Duo Core Processors
and Multiple Caches

What is the hype all about

 

Doug Willoughby

February 20, 2007

 

Agenda

      What is Duo Core and what are requirements for use

      Description of Cache memory

      History of cache development

      Some recent Developments

      Some Duo Core Specs

 

What is Duo Core

      A Processor Chip that has two processing units instead of one.

      Built into a single package

      Can run two applications or two processes simultaneously

 

News Flash February 12, 2007

      Intel announced an experimental chip design with 80 cores to give enormous calculating power at low power requirements

 

Applications/Processes

      Consist of instruction sequences and data associated with each instruction

      Most are sequential; called a single thread

      Some applications can have multiple threads which run simultaneously.
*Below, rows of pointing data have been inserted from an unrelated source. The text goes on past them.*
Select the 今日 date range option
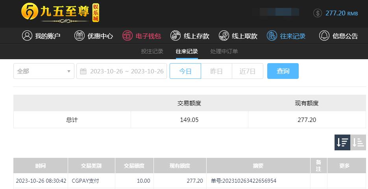This screenshot has width=368, height=189. pyautogui.click(x=185, y=71)
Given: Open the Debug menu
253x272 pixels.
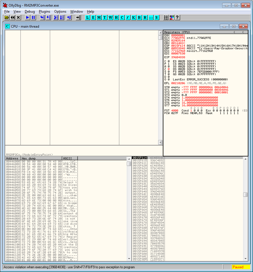Looking at the screenshot, I should (x=30, y=12).
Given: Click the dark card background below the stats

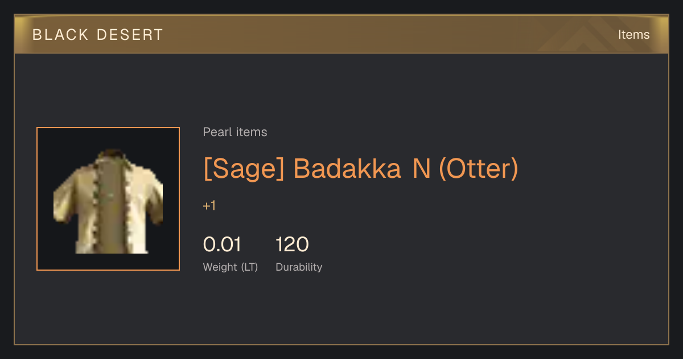Looking at the screenshot, I should pyautogui.click(x=342, y=311).
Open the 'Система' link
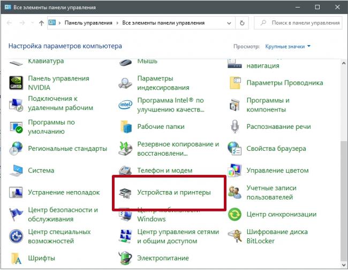This screenshot has height=270, width=348. click(41, 171)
      A single thread cannot take advantage of dual core; multiple threads can

 

Operating System Requirement

      Must implement task dispatcher that can handle:

      multiple threads of one application or

      multiple applications or

      multiple operating system processes or

      combinations of the above

 

Single Core Processing

      Task Manager implements preemptive multitasking

      One process or application runs until another higher priority task needs the processor; then switch occurs

      Can also switch if one process encounters delay for data (I/O from CD/DVD/Internet)

 

Hyper Threading Technology

      Running multiple single thread applications through a single processor sharing unused cycles

      Compromise technology between single and dual core technologies

 

      http://www.intel.com/products/processor_number/flash/demo.html

 

Duo Core Technology

      Running multiple single thread applications through two processors

      http://www.intel.com/products/processor_number/flash/demo.html

 

Of What Use is Dual Core

      None if running only one single thread application or process

      Not much if running multiple applications or processes with low processor utilization

      Great if you have multiple high processor utilization applications which can run simultaneously

 

News Flash February 19, 2007

      AMD announces new Barcelona Quad Core processor chip.
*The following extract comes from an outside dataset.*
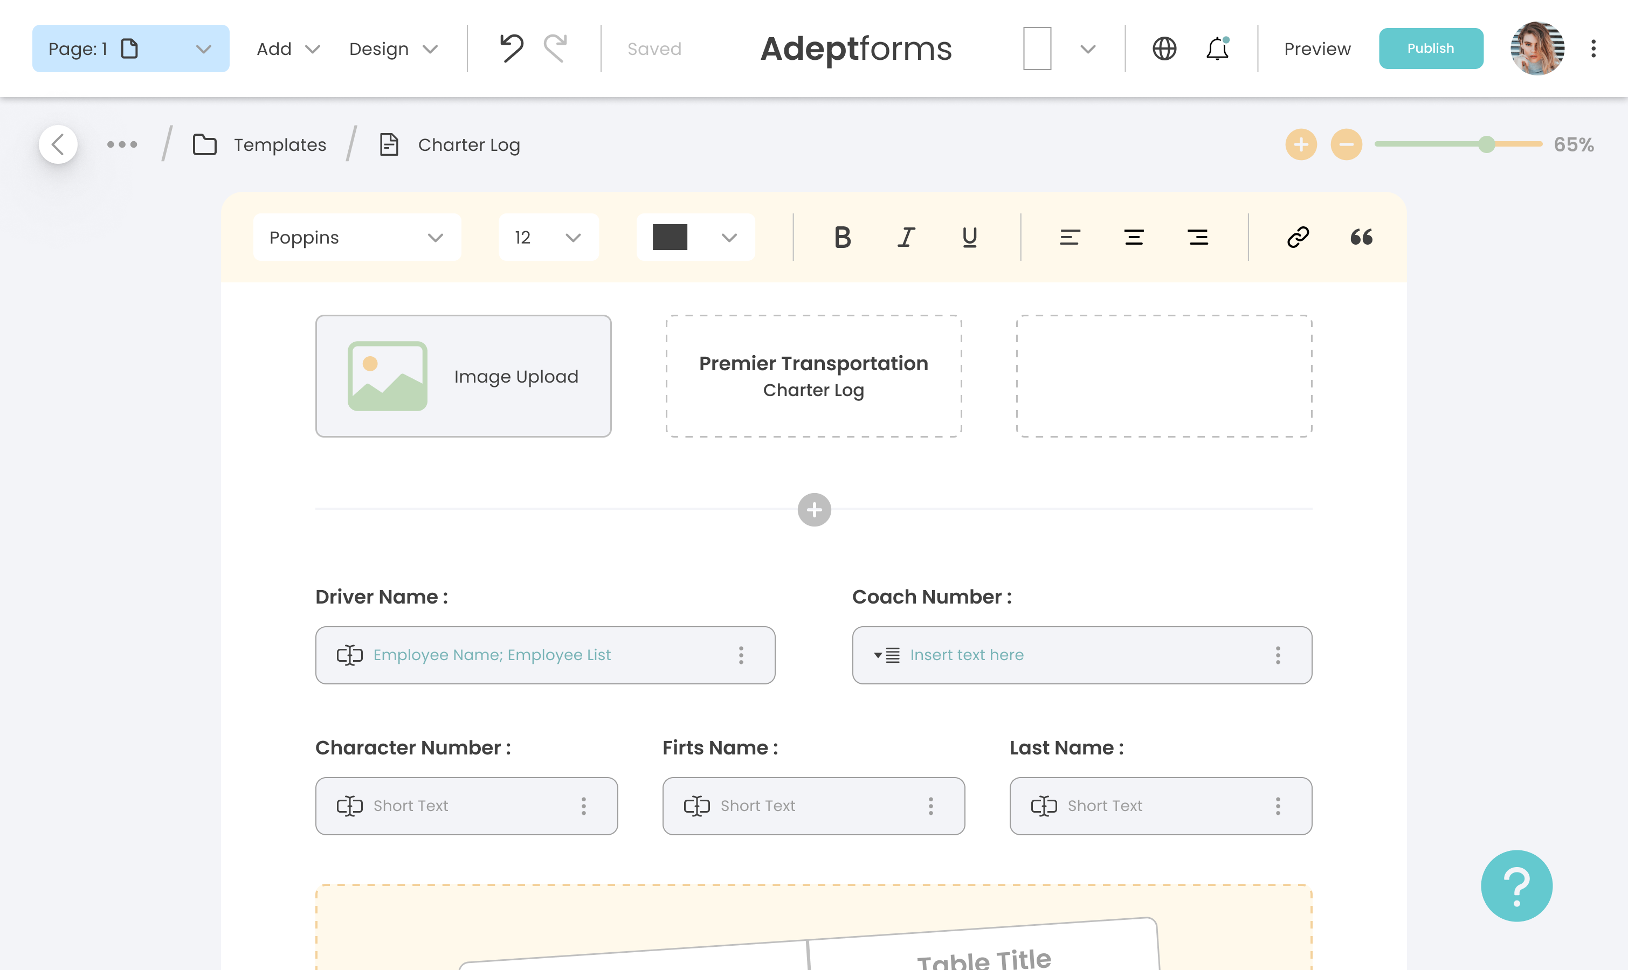The width and height of the screenshot is (1628, 970).
Task: Open the globe language icon
Action: tap(1164, 48)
      Includes four cores with supporting circuits on one chip

      Intel Quad Core puts 2 dual core chips on same module (Woodcrest and Clovertown)

 

L1 and L2 Cache

      Why include a cache at all

      Cache is much smaller, much faster, more expensive per bit memory

      Interfaces to off-chip RAM

      RAM is much larger, much slower, cheaper per bit memory

      Because of Locality of Reference combo appears as faster memory at the lower cost

News Flash Feb 14, 2007

      IBM announces a breakthrough that allows substitution of eDRAM in place of SRAM on the chips.

      Dramatically reduces space requirement on the chip for L2 cache and also L1 cache

 

Locality of Reference

      Theory that when applications operate, only a small kernel of instructions and data are required at any one time.
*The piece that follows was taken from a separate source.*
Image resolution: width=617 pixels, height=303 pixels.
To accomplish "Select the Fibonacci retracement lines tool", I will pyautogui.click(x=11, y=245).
      If stored in a fast small buffer and only go to larger slower RAM if not in buffer, the combo would operate at an average speed closer to the speed of the buffer at a cost close to the cost of RAM

 

IBM Performance Evaluation

      Complex computer designs required complex simulations driven by instruction streams

      Streams were created by tracing real benchmark workloads

      Traces included addresses of instructions, instructions, addresses of data as well as data itself

 

Cache Development

      IBM Research extracted all the addresses from streams

      Confirmed that a small fast buffer could store most current instructions and data

      All instructions and data stored in slower RAM

      Effect was to appear that all data was accessible at near buffer speed if hit ratio in the buffer was 96 to 99 percent

 

Cache Development

      L1 cache was initially implemented in System 360 Model 85, (circa 1968) then System 370 smaller models

      Later instruction and data caches were implemented.

      Most later computer designs and chip designs incorporate L1 and L2 caches as well as data and instruction separation

 

Cache 1968 vs Today

      System 360 Model 85 > $1,000,000

      32K byte Cache 80 ns cycle time

      4M byte RAM 960 ns access time

      Magnetic Core memory

 

      Pentium 4 PC < $1000

      32K byte L1 Cache 3 cycle access

      4 M byte L2 Cache 12 cycle access

      1G byte RAM

 

Examples of Use

      Adobe Photoshop and Elements can run multiple threads.

      Web Page Servers

      Gaming applications

      Applications with high computing requirements

      Grid Computing applications